De l'influence du Ronan Suignard
L'autre jour avec des copains on a randonné au Cap de la Chèvre. Le temps était Nord-Irlandais mais on est passé miraculeusement entre les gouttes. A mi-parcours on est descendu sur une grève de galets multicolores. Du côté de Lost Marc'h. En ramassant un premier caillou, marmoréen, j'ai pensé à toi qui avais passé la nuit à la maison le samedi précédent. J'ai pensé à toi et à ton goût pour les marbres, ta "marbrite" comme tu désignes cette étrange affection. Il y avait comme du marbre rouge dans ce galet. Une touche de Saran-Colin sur les rives de Cornouaille ? Je l'ai jeté pour en soulever un autre. On s'est regardé et celui-là je l'ai laissé glisser de ma main. J'en ai trouvé un troisième qui m'a fait descendre plus profondément encore dans la pensée de toi. Alors après quelques secondes, au lieu de le jeter je me suis penché et j'ai déposé délicatement ce galet parmi ses frères et ses soeurs galets. Respectueusement. Ca peut paraître stupide, un galet c'est très solide, et j'aurais pu le jeter. Mais il y avait quelquechose de toi mon frère dedans. Et de moi et de notre soeur aussi. Dès lors il m'était impossible de le jeter. La douceur s'imposait.
On a repris le GR vers Rostudel. C'était un jour plus grand que les autres où le grand vent d'ouest entrait de force dans nos poumons sans demander permission. On ne maîtrisait pas. Heureusement il nous poussait côté lande. Il nous poussait des ailes. (LLOQ ! je t'entends déjà paraphraser Duchamp, Sakre tamm beg koad ! ) Si le vent avait soufflé dans l'autre sens on se serait retrouvé au pied de la falaise, en flaque. La mer hérrissée s'écrasait contre les roches. Par moments, je me sentais dépassé par ces grands éléments. Le ciel tourmenté de nuages de toutes sortes, en course accélérée, soleil une seconde sur la mer, pluie battante la seconde suivante, l'océan déchaîné et le vent terriblement puissant. Et encore je pensai à toi Ronan. A jamais grand frère. Un peu plus grand que nous, comme les grands éléments, la grande lande, le grand ciel, le grand océan, le grand vent, les abysses, tout ce qui nous dépasse. Toi qui vois plus loin, qui t'es échiné comme un ogre gentil à retrouver le temps dans la pierre du pays, tu me nourris, me désignes des univers inconnus, me fais marrer avec tes clowneries. Le français a inventé pour toi, le mot "truculence" : abondance de verve, d'appétit, de travail, de productions artistiques. De véhémences et d'excès en tous genres. Un mot à ta mesure, à ta démesure.

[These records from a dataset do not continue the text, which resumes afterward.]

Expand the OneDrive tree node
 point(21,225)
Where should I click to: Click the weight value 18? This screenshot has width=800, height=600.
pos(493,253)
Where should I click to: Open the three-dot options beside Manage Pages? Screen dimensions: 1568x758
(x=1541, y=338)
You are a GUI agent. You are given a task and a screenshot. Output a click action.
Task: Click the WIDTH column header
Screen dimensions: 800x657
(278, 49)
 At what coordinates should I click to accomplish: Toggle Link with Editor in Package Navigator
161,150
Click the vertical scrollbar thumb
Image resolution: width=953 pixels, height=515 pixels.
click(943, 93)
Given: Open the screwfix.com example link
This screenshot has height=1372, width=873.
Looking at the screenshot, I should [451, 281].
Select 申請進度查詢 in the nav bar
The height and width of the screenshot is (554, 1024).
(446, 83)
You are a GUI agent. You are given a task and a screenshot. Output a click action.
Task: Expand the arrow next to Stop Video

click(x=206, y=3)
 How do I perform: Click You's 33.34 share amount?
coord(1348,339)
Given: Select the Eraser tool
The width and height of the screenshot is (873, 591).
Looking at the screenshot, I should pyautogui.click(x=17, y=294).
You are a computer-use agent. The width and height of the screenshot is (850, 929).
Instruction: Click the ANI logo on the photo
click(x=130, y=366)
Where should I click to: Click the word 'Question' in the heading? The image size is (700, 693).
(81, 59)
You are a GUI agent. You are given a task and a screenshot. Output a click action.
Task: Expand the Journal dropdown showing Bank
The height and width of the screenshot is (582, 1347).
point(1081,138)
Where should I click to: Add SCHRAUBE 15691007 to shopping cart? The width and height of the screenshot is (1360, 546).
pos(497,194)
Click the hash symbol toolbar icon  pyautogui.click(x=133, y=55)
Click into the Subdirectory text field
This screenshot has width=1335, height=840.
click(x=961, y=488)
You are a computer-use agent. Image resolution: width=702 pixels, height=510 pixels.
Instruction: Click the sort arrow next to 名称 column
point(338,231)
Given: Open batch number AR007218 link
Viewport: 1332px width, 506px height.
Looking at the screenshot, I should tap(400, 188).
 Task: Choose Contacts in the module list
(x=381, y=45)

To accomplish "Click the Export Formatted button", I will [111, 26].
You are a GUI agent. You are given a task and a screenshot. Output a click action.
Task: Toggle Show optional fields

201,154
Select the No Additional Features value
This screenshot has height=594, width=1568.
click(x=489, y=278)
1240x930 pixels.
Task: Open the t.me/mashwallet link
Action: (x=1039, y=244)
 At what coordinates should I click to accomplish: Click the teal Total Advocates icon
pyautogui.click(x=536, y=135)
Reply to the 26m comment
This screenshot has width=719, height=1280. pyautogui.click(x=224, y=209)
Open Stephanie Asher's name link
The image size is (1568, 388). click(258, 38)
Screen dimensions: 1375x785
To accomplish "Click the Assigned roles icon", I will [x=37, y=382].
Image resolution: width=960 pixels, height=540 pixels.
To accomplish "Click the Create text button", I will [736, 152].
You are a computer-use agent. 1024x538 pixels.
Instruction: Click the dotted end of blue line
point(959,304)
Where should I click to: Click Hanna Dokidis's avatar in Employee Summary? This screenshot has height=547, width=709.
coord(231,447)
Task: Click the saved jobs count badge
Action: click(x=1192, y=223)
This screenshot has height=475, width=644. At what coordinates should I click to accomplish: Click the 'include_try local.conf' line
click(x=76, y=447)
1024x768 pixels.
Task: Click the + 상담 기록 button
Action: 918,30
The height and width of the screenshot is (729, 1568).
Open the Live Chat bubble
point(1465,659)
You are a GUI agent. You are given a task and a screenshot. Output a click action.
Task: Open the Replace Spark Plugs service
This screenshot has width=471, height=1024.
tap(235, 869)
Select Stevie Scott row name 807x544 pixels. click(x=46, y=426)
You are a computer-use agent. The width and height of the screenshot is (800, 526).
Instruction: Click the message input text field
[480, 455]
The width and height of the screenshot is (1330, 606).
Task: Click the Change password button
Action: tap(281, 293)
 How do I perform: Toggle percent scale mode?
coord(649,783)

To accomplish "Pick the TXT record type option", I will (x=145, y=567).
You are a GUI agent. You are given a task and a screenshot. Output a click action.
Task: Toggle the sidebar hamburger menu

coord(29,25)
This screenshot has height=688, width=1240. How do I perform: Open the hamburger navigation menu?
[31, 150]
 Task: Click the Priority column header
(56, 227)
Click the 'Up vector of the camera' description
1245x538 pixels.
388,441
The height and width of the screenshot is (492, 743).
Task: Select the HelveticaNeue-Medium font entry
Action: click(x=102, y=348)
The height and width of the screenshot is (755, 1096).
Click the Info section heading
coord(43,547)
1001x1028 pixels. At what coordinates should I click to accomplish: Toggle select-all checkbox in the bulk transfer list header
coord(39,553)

Là où nous poussent de timides intuitions, tes ailes de géant nous portent à la découverte sans retenue du grand imaginaire. D'ailleurs tu n'es plus d'ici, tu appartiens à l'imaginaire depuis longtemps, depuis que tu t'es révélé à toi-même. Quand tu nous rends visite tu as dans ton regard bleu un éclat différent qui brille à d'autres lumières que les nôtres. Et tu as dans ta parole, celle que tu mâches, celle dont tu te régales, celle que tu craches, que tu sussures et postillonnes, que tu profères, inventes et prophétises, que tu élucubres, enlumines, dégoulines, hurles et massacres, tu as cette distance, cet accent bien à toi de pétulance, d'ironie tragique, de rêverie aussi. Qui nous instille à coup de massete portugaise que le monde tel qu'on le perçoit n'est qu'une sorte d'exotisme du sensible, bien loin du réel. Sculpter est un acte créatif paradoxal. Contrairement à modeler ou à peindre où l'artiste ajoute de la matière pour créer, sculpter c'est enlever de la matière. Enlever pour faire apparaître quelquechose, enlever pour ajouter quelquechose de nouveau au réel. Comme le font tous les défricheurs de chemins, qui nous enlèvent à l'ignorance en général, et sans doute à l'ignorance de nous-mêmes. J'ai vu ton obstination ouvrir des brèches en nous pour nous relier à nos forces profondes. Nous révéler que dans les profondeurs du temps, le minéral fût aussi créé par l'action du vivant, comme tu aimes le répéter.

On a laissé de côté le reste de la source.